━━━━━ RAW RECORDS ━━━━━

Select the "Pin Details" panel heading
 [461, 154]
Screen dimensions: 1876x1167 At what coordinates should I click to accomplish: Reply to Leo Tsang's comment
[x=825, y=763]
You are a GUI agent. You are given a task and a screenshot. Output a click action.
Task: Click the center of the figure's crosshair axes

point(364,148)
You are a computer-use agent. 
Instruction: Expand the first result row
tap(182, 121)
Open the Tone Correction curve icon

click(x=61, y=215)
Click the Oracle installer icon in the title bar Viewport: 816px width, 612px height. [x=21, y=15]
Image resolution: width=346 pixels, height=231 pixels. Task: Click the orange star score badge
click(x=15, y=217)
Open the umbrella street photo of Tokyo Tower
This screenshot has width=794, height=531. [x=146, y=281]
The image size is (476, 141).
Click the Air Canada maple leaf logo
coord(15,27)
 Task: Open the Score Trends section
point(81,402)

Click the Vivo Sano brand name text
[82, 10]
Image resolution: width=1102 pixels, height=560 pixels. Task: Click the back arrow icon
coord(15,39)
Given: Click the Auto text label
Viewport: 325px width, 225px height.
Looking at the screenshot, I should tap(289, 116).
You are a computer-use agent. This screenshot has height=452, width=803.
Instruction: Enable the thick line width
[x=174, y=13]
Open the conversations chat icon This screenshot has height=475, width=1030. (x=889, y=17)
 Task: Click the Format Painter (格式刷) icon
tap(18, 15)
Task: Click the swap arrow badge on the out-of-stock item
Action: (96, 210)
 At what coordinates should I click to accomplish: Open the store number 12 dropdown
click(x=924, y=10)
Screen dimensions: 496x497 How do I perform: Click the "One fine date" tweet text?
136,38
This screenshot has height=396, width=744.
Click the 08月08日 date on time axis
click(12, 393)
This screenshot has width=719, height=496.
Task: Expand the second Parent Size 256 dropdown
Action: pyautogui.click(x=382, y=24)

━━━━━

Starting with the line that contains "Screen dimensions: 1876x1167" and going on through the line that contains "Open the conversations", repeat the lines above word for word.

WRITTEN RESPONSE>
Screen dimensions: 1876x1167 At what coordinates should I click to accomplish: Reply to Leo Tsang's comment
[x=825, y=763]
You are a GUI agent. You are given a task and a screenshot. Output a click action.
Task: Click the center of the figure's crosshair axes

point(364,148)
You are a computer-use agent. 
Instruction: Expand the first result row
tap(182, 121)
Open the Tone Correction curve icon

click(x=61, y=215)
Click the Oracle installer icon in the title bar Viewport: 816px width, 612px height. [x=21, y=15]
Image resolution: width=346 pixels, height=231 pixels. Task: Click the orange star score badge
click(x=15, y=217)
Open the umbrella street photo of Tokyo Tower
This screenshot has width=794, height=531. [x=146, y=281]
The image size is (476, 141).
Click the Air Canada maple leaf logo
coord(15,27)
 Task: Open the Score Trends section
point(81,402)

Click the Vivo Sano brand name text
[82, 10]
Image resolution: width=1102 pixels, height=560 pixels. Task: Click the back arrow icon
coord(15,39)
Given: Click the Auto text label
Viewport: 325px width, 225px height.
Looking at the screenshot, I should tap(289, 116).
You are a computer-use agent. This screenshot has height=452, width=803.
Instruction: Enable the thick line width
[x=174, y=13]
Open the conversations chat icon This screenshot has height=475, width=1030. (x=889, y=17)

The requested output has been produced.